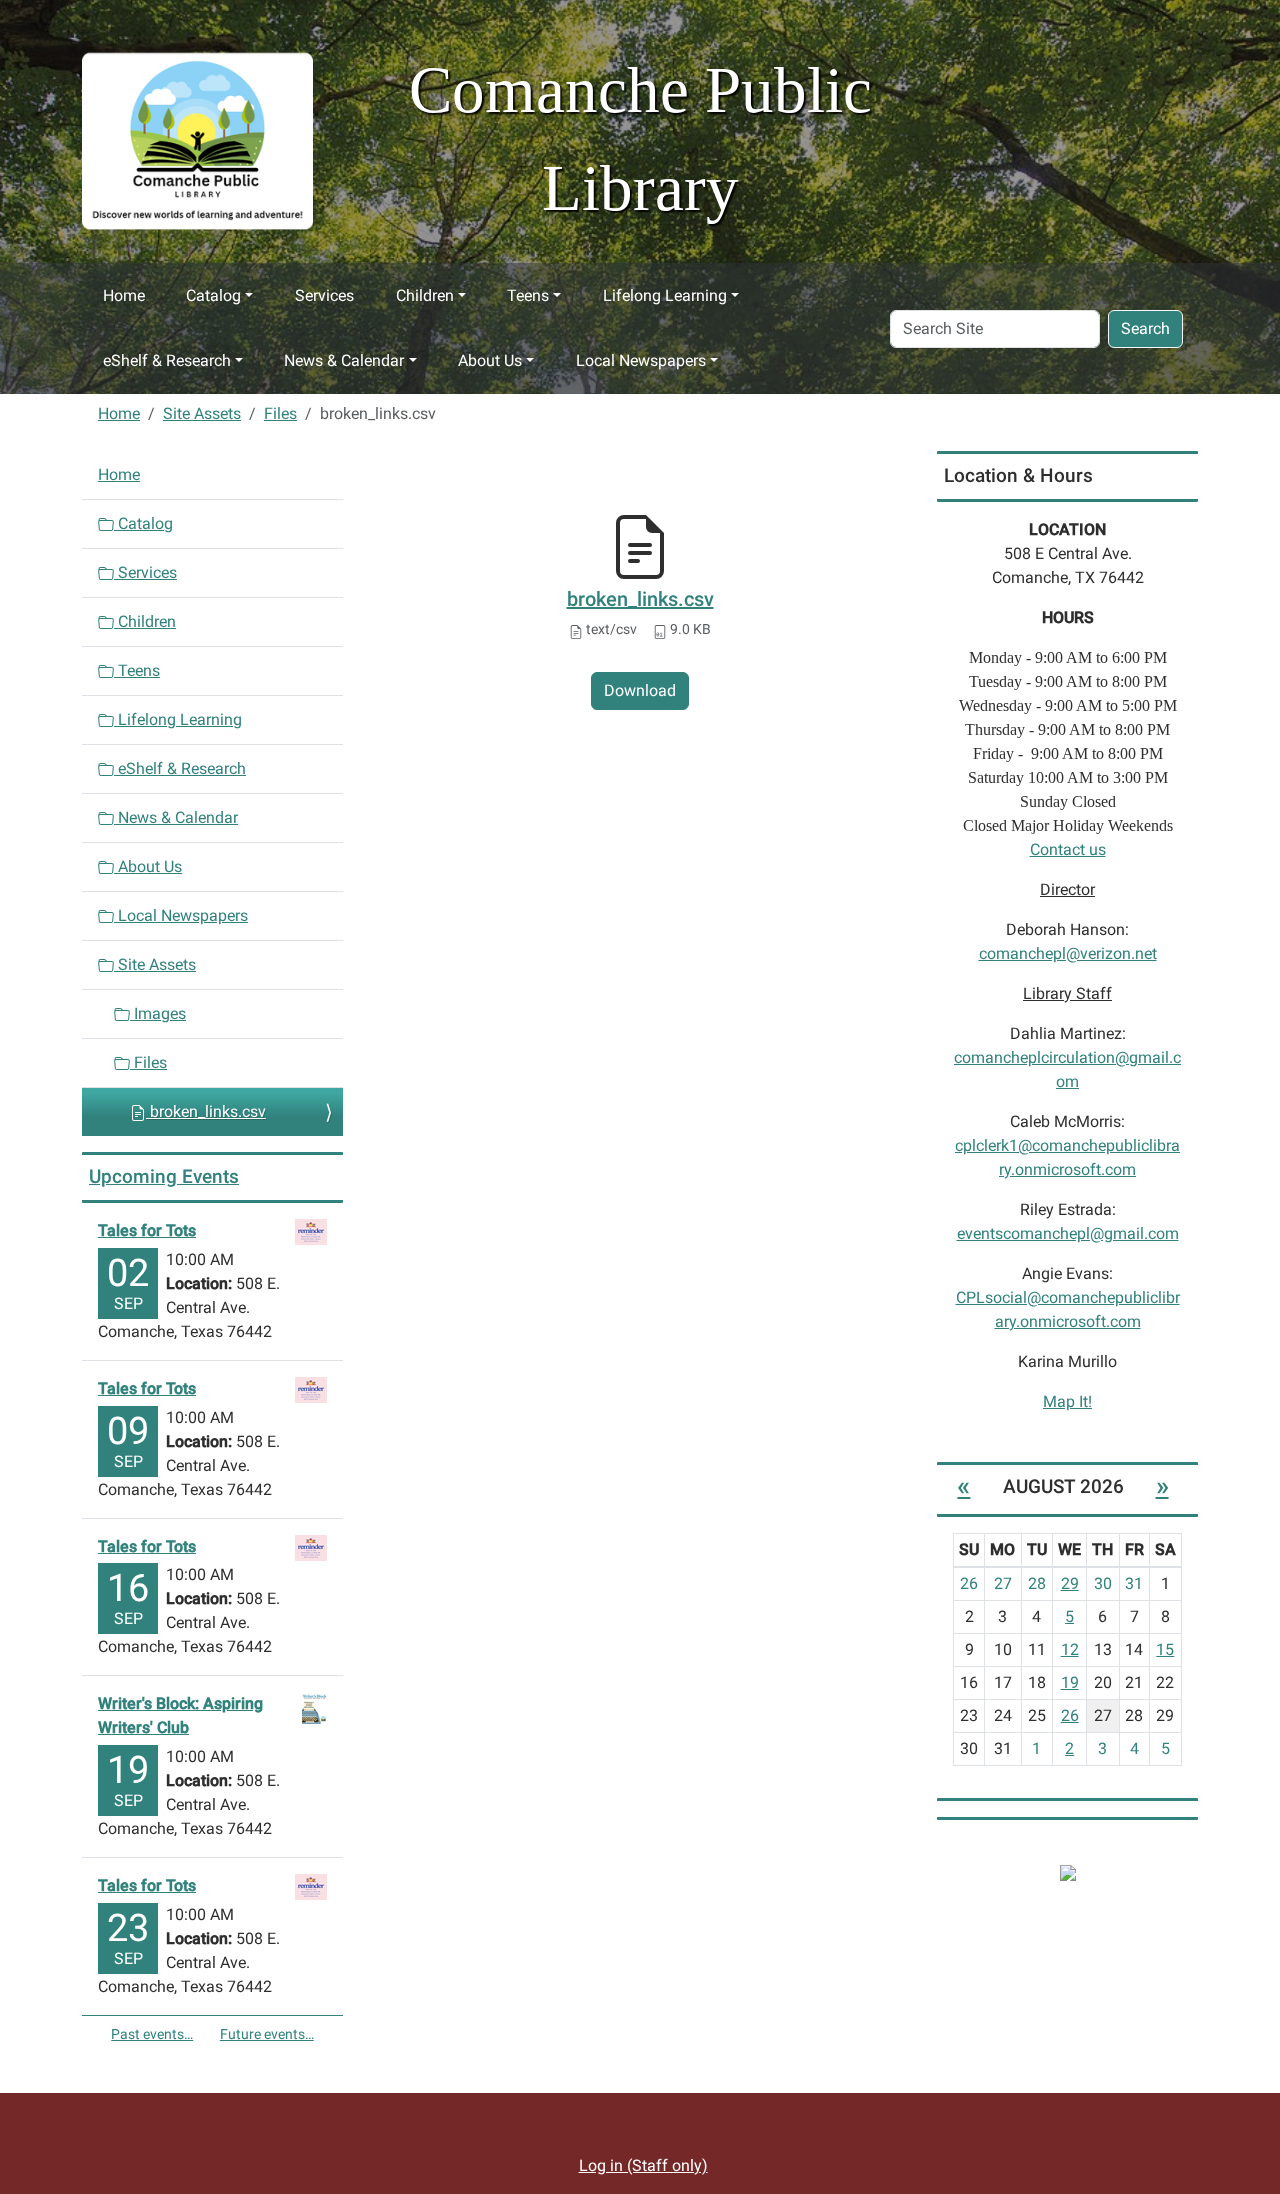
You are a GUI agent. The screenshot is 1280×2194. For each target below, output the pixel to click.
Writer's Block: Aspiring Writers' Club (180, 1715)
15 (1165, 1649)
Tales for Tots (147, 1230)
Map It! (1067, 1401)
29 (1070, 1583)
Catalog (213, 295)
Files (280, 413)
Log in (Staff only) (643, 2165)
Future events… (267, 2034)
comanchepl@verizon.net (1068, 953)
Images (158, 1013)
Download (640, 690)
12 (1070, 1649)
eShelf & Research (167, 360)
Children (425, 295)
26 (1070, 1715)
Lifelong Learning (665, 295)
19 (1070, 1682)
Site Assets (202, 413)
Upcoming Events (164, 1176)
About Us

Your instructions — Output the entries above verbatim, with no picture included.

Answer —
You are a GUI agent. The screenshot is 1280×2194. For each target below, output the pixel to click.
Writer's Block: Aspiring Writers' Club (180, 1715)
15 (1165, 1649)
Tales for Tots (147, 1230)
Map It! (1067, 1401)
29 (1070, 1583)
Catalog (213, 295)
Files (280, 413)
Log in (Staff only) (643, 2165)
Future events… (267, 2034)
comanchepl@verizon.net (1068, 953)
Images (158, 1013)
Download (640, 690)
12 (1070, 1649)
eShelf & Research (167, 360)
Children (425, 295)
26 (1070, 1715)
Lifelong Learning (665, 295)
19 (1070, 1682)
Site Assets (202, 413)
Upcoming Events (164, 1176)
About Us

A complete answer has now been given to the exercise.